TEXT:
Friday, October 03, 2025

Make Her Sky Makeover, October Priorities

The migration to Substack is now complete. Blogger and Substack have different pros and cons, so for now Make Her Sky will be on both platforms for dear readers to choose their preference.

Many other jobs are pending, perhaps the most urgent is completing my Christmas song for the second Electric Sprout album. 12 artists are now confirmed and two songs, 'One Star' by Paul Parish, and 'Solstice Carol' by John Miller, complete and ready for mastering! Mike Drew of The Forrest Dick Band have also sent a few possible tracks, though more may come. My big hope is that Andy Stubbs will manage to complete his song, which sounds brilliant even in the fragment I've heard.

As it has a deadline, this must be my first priority. Perhaps, concurrently, I can work on the two shelving projects. I'm tempted to start that woodwork today, but it is too damp due to rainy Amy, today's named storm.

Two painting competitions report this month, and I've been informed of a new Nantwich Museum Open Art Competition, which is now open for entries on their website. There is a theme of 'heritage', one of those hugely boring words like 'community'. Such a theme is perfect as it will inspire something exciting and daring, and we're blessed to have a few months to develop and pain something new, even if the judging is by a 1500-pixel jpg (sigh, what would Vermeer, what would Leonardo da Vinci do when faced with the degradation of something visceral and ultra-delicate like an oil painting being judged by a coarse digital photograph?). I can but hope for the sympathy of the judges.

Wednesday, October 01, 2025

Backup Duties, Substack Migration Continues, Computers and Cells

Backup Duties, Substack Migration Continues, Computers and Cells

Woke early, after a worrysome and sleepless night, worried about my darling Deborah and her insomnia and work stress. How I wish I could help.

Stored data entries
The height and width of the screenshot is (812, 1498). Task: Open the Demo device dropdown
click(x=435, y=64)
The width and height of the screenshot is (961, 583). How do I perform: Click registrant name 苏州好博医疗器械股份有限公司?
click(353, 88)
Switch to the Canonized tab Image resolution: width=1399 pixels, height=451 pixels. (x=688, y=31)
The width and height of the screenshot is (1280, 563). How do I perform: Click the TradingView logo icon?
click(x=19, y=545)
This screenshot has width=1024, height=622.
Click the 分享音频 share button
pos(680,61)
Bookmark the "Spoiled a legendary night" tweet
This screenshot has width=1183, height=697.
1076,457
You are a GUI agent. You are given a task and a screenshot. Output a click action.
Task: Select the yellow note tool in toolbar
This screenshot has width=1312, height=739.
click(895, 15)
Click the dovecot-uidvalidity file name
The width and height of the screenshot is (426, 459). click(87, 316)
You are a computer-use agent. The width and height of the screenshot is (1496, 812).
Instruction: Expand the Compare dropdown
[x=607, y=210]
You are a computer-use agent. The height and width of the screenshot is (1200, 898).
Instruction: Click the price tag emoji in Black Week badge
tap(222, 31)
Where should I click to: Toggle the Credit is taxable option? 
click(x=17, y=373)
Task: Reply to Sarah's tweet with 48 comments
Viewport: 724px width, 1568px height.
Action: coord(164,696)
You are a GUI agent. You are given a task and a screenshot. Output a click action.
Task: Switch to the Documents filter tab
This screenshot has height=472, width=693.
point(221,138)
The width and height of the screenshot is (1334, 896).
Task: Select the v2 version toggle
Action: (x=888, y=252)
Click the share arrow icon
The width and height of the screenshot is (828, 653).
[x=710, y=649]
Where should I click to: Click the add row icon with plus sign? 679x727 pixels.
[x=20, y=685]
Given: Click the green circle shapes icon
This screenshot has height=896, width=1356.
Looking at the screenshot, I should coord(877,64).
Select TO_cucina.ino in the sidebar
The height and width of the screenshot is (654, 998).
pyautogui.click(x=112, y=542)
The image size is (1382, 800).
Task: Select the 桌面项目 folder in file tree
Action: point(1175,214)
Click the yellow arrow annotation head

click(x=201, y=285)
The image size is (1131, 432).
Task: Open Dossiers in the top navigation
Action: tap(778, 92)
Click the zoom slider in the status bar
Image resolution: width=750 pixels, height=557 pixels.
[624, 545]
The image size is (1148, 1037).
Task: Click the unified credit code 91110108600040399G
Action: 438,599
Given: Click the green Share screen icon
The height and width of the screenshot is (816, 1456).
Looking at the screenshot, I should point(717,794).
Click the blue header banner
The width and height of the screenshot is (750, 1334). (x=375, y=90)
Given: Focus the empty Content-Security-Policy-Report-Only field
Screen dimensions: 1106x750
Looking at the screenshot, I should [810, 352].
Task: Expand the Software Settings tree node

REQUIRED ACTIONS:
a – Reproduce the stretch of the blog text from "As it has a" through "today's named storm.".
b – Answer these questions from the blog text:
(i) How many artists are confirmed for the second Electric Sprout album?
(ii) What theme has been set for the Nantwich Museum Open Art Competition?
(iii) What is the name of the storm that is making the day too damp for woodwork?
c – List every person the blog text names in connection with the second Electric Sprout album.
The listing bears no relation to the blog text.

ANSWERS PROVIDED:
a –
As it has a deadline, this must be my first priority. Perhaps, concurrently, I can work on the two shelving projects. I'm tempted to start that woodwork today, but it is too damp due to rainy Amy, today's named storm.

b –
(i) 12
(ii) 'Heritage'
(iii) Amy

c –
Paul Parish
John Miller
Mike Drew
Andy Stubbs